NZ Company Tax Calculator
Calculate company tax at 28%, imputation credits on dividends, and compare company vs sole trader structures.
Key Takeaway
NZ companies pay a flat 28% tax rate. Imputation credits prevent double taxation when profits are distributed as dividends — the company tax already paid is credited against the shareholder's personal tax.
28%
Flat company rate
28/72
Imputation ratio
10.5%-39%
Partnership rates
$60,000
GST threshold
How NZ Company Tax Works
NZ companies are separate legal entities taxed at a flat 28% rate on taxable income. This is simpler than the progressive personal rates (10.5% to 39%) that apply to sole traders and partnerships.
Company vs Sole Trader
As a sole trader, all business profit is taxed at your personal marginal rates — up to 39% for income over $180,000. A company pays a flat 28% on profit, but profits must eventually reach you as salary (taxed at personal rates) or dividends (with imputation credits).
The company structure becomes advantageous when your personal marginal rate exceeds 28% — typically around $70,000-$78,000 of income where the 30% bracket begins. The more profit you retain in the company (taxed at 28% rather than 33-39%), the greater the saving.
The Imputation System
New Zealand uses an imputation system to avoid double taxation. When a company pays 28% tax, it earns imputation credits. These credits attach to dividends — shareholders include the grossed-up dividend (cash + credits) in their income, then subtract the credits from their personal tax.
Example: Company earns $10,000 profit, pays $2,800 tax.
Distributes $7,200 cash dividend with $2,800 imputation credits.
Shareholder declares $10,000 grossed-up dividend.
Tax at 33% marginal rate: $3,300
Less imputation credits: -$2,800
Additional tax payable: $500
When Does a Company Make Sense?
A company structure is worth considering when:
- Your taxable income exceeds $70,000-$78,000 (where personal rates exceed 28%)
- You can retain profits in the company for reinvestment
- You want limited liability protection
- The additional compliance costs (~$2,000-$5,000/year for accounting) are justified by tax savings
Partnerships
A partnership is not a separate tax entity. Income flows through to individual partners and is taxed at their personal marginal rates. This means partnership income is taxed the same as sole trader income — no flat 28% rate applies.
Frequently asked questions
What is the NZ company tax rate?
New Zealand companies pay a flat 28% tax rate on taxable income. This applies to all NZ-resident companies regardless of size or profit level. The rate has been 28% since 2011.
How do imputation credits work?
When a company pays 28% tax on its profits, it earns imputation credits. These credits attach to dividends paid to shareholders, offsetting their personal tax. The maximum credit ratio is 28/72 of the cash dividend.
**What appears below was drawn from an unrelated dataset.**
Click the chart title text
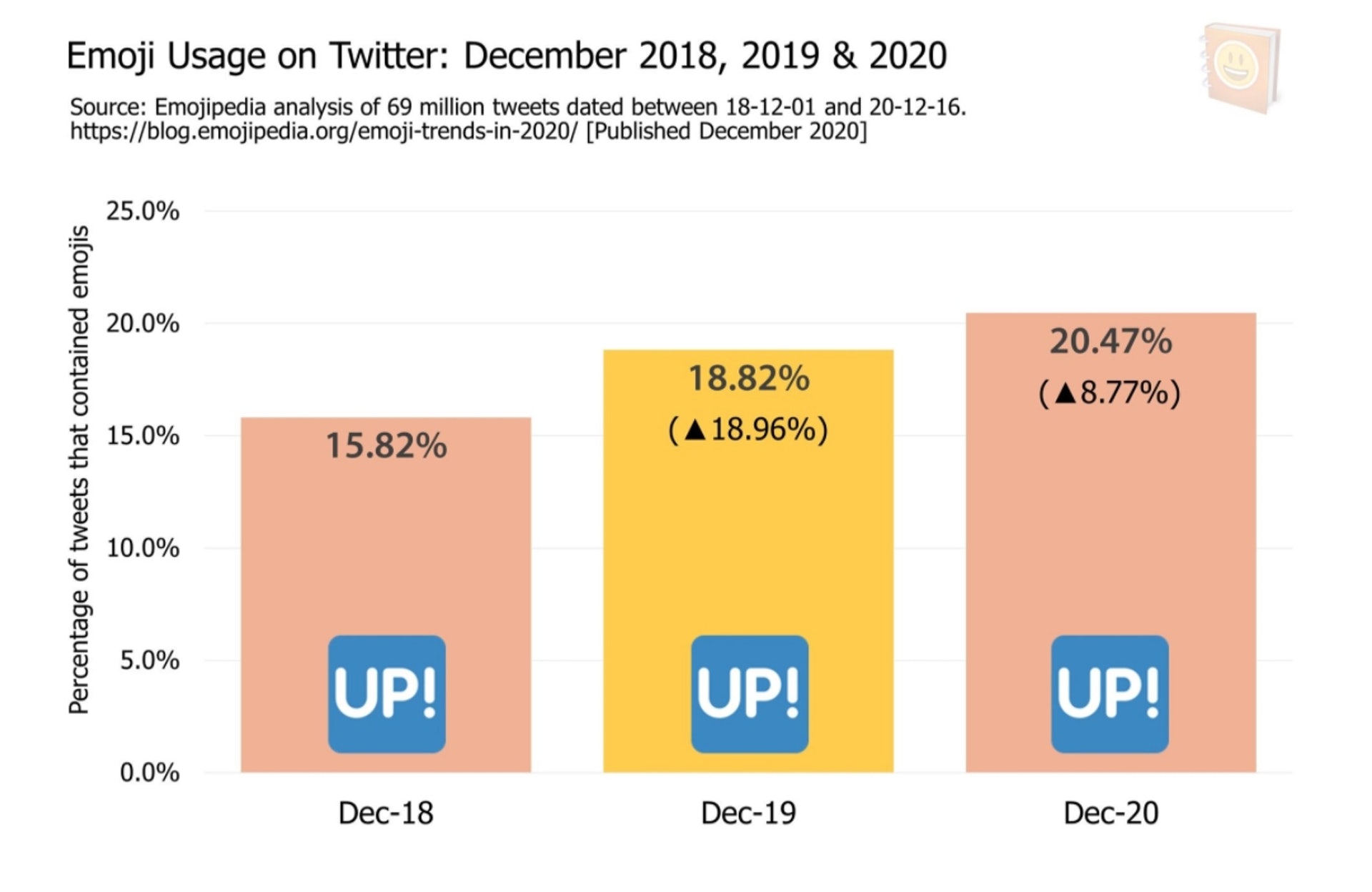Image resolution: width=1372 pixels, height=892 pixels. tap(507, 56)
This prevents double taxation — the company tax already paid is credited against the shareholder's personal tax.
When is a company better than being a sole trader?
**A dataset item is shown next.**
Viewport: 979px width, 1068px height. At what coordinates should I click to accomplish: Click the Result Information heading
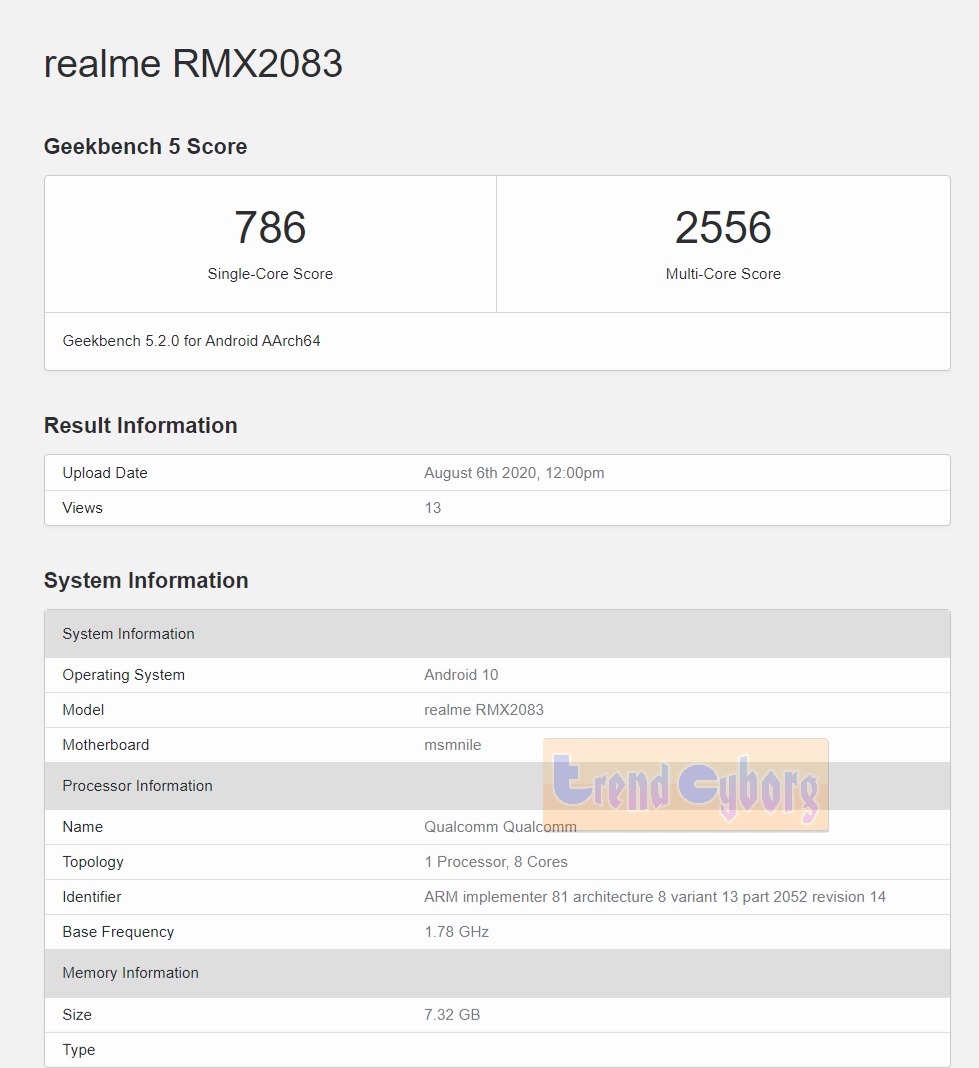(140, 425)
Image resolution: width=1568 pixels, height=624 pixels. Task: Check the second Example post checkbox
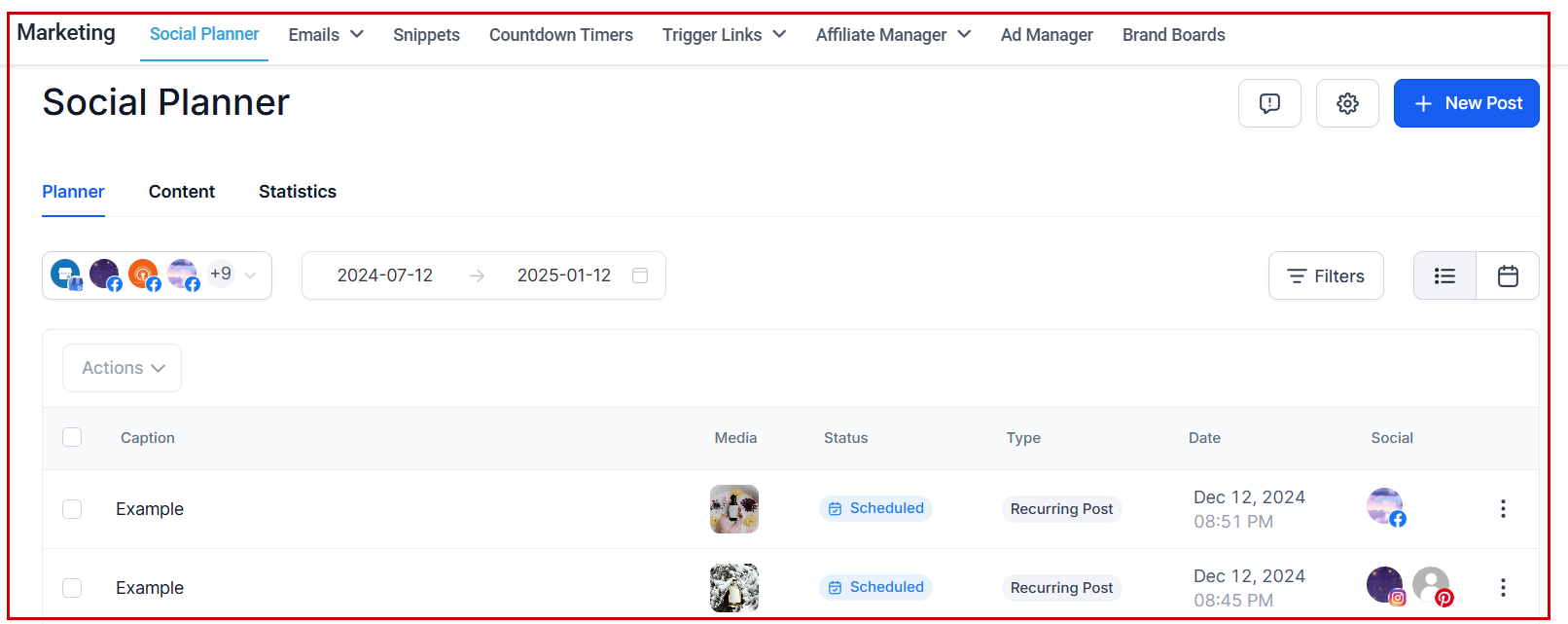coord(72,588)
A company structure typically saves tax when your personal income exceeds roughly $70,000-$78,000, where personal marginal rates (30-33%) exceed the 28% company rate. However, you must also consider compliance costs, legal obligations, and that retained profits are taxed at 28% rather than your personal rate.
How are partnerships taxed in NZ?
Partnerships are not separate tax entities in New Zealand. Business income flows through to each partner and is taxed at their individual marginal rates (10.5% to 39%). Partners file their share of partnership income on their personal tax returns.
Do companies need to register for GST?
Companies must register for GST if their taxable supplies exceed $60,000 in any 12-month period. Voluntary registration is available below this threshold. The GST rate is 15%.
How should I set my director salary?
Director salary is a deductible expense for the company, reducing company taxable income. The optimal salary depends on your total income, desired KiwiSaver contributions, and ACC cover. Generally, setting salary up to the 28% marginal bracket threshold maximises tax efficiency, then distributing additional profits as imputed dividends.